Si potrebbe dire che in Marocco siamo tutti Amazigh, perché il nostro popolo deriva dalla colonizzazione araba, realizzata ad opera di guerrieri che qui hanno generato intere generazioni con donne Amazigh. E poi sono molto legata alla concezione delle relazioni di genere della cultura Amazigh ispirata al rispetto delle donne e del loro ruolo in società. Basti pensare che alla guida degli Amazigh anticamente c’era Kahina, donna coraggiosa e capo di stato…

Sei ormai nota per la tua attività e sei un riferimento per molte “qandishates”. C’è qualcosa che ritieni di aver imparato da quest’esperienza?

Innanzitutto ho imparato e imparo ogni giorno che, sebbene il machismo sia molto radicato in Marocco, non tutti gli uomini sono machisti ed anzi ho molti sostenitori tra gli uomini!

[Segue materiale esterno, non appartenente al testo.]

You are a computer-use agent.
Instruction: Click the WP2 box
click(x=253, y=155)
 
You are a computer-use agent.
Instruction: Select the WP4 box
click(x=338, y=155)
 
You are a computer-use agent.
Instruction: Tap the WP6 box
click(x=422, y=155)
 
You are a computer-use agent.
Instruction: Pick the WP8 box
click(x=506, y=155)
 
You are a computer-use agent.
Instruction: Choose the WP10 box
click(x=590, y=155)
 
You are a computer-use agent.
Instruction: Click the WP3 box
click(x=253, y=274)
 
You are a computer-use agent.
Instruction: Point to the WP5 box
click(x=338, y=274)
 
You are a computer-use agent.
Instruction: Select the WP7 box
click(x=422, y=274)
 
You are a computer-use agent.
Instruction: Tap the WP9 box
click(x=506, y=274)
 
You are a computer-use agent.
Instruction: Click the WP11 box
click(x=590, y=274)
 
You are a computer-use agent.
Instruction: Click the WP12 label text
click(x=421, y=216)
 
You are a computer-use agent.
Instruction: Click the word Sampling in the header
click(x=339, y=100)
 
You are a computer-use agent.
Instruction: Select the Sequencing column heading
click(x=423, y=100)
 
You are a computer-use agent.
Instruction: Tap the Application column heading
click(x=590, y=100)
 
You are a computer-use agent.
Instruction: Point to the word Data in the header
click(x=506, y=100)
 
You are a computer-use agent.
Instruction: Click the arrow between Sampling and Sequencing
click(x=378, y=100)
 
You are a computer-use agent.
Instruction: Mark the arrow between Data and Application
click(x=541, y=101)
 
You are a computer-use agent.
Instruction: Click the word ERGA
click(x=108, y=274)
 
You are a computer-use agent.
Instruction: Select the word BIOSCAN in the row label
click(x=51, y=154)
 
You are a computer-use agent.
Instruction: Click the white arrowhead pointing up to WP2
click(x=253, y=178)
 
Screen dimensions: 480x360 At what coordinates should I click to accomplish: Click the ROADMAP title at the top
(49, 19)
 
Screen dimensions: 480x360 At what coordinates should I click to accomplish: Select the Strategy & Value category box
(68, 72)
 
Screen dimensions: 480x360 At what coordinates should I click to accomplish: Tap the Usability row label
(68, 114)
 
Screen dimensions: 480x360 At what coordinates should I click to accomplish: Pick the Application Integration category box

Spesso rappresentano la maggioranza degli autori dei commenti ai miei post e la loro partecipazione attiva mi aiuta a mettere in luce aspetti dei dibattiti che un dialogo tra sole donne trascurerebbe.

A quali riferimenti ti ispiri?

Mha…se ti riferisci a Simone de Bauvoir e simili, posso dire con tutta tranquillità che io non cito mai nessun intellettuale. Parlo alle donne in ciò che le tocca direttamente e questa forse è stata la chiave del successo di Qandisha. Se cito una frase, un concetto, un’espressione, molte donne – ma ovviamente non tutte – possono capire; ma se parlo loro di un problema, tutte possono sentirlo. E questo credo sia molto più importante di un esercizio intellettuale. Quando parlo di violenza di genere, di molestie sessuali, le donne sanno a cosa mi riferisco perché l’hanno vissuto o sanno che potranno viverlo. Le donne dei contesti più popolari, poi, non se ne fregano nulle delle femministe intellettuali… Loro si confrontano con la povertà, con le violenze… Qandisha parla di pancia e gli articoli migliori sono racconti di vita.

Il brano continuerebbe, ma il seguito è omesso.